*** Supplied records Section Begins ***

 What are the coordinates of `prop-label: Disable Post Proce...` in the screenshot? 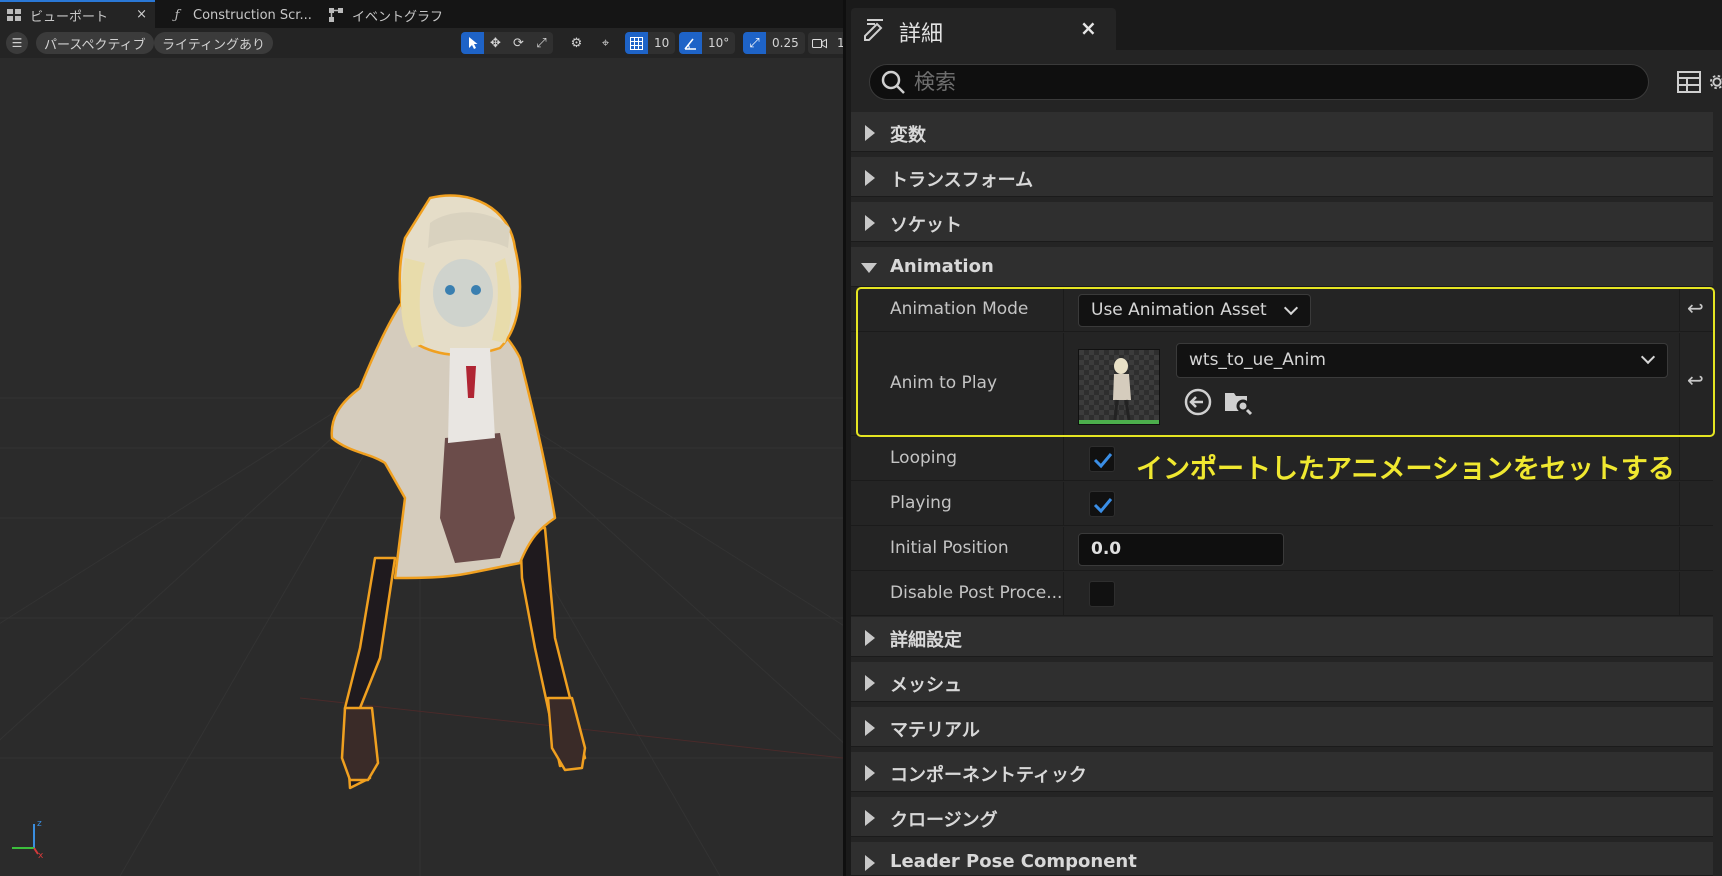 It's located at (976, 593).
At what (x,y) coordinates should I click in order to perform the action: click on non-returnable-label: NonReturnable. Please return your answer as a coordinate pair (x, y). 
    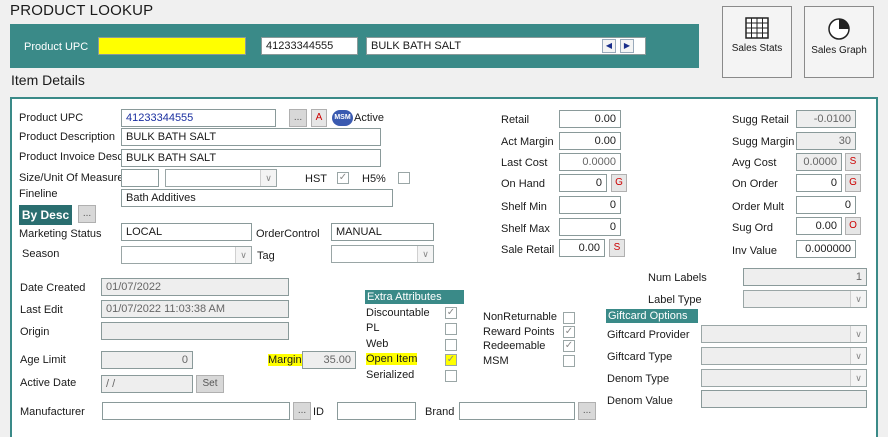
    Looking at the image, I should click on (520, 317).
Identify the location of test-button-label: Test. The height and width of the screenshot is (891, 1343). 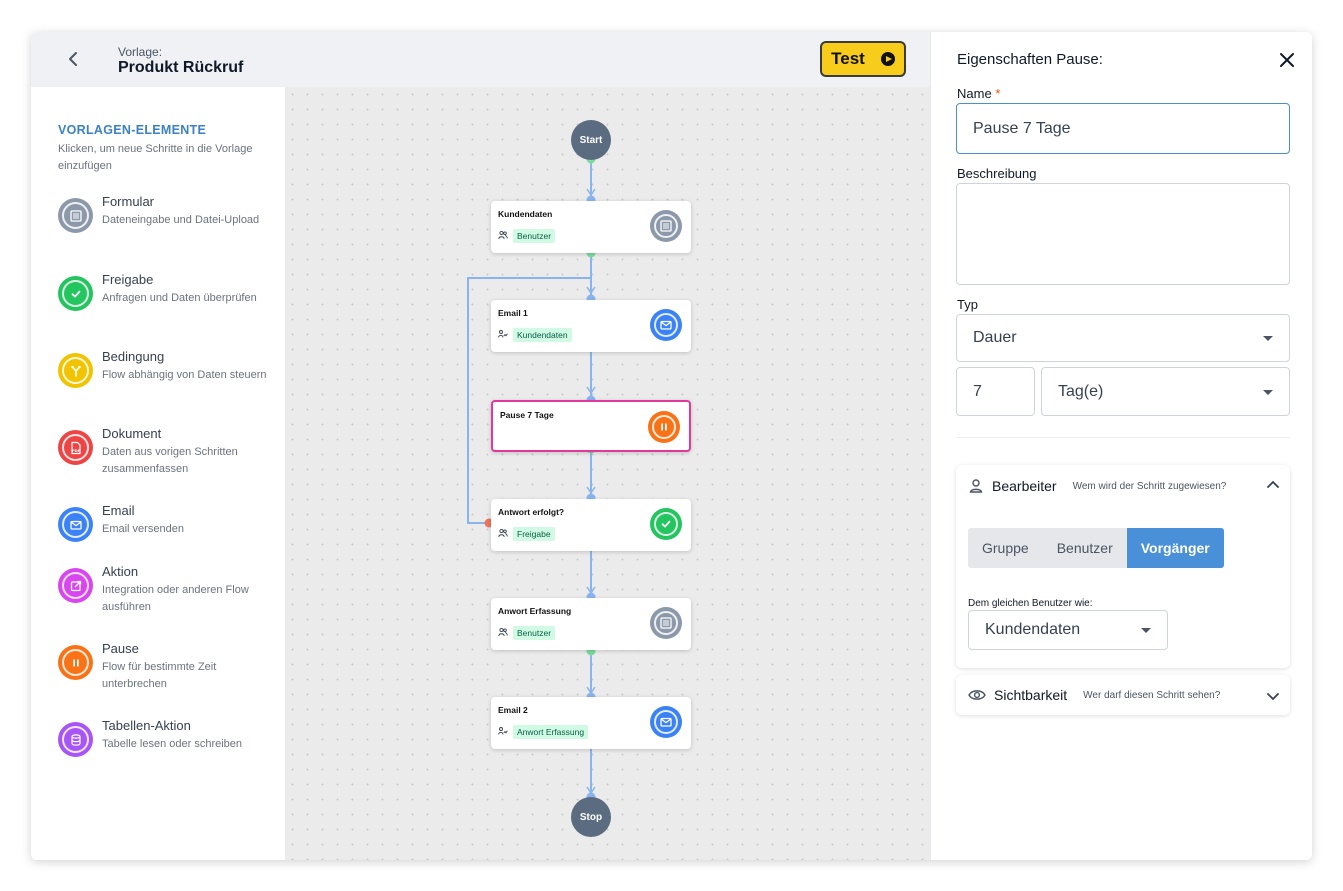
(848, 58).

*** Supplied records Section Ends ***

→ **Task statement**
Reproduce the lines verbatim, starting with the line that contains "Identify the location" and continuing through the last line. Leave the pictures out.

→ **Response to the task**
Identify the location of test-button-label: Test. The height and width of the screenshot is (891, 1343). 
(848, 58).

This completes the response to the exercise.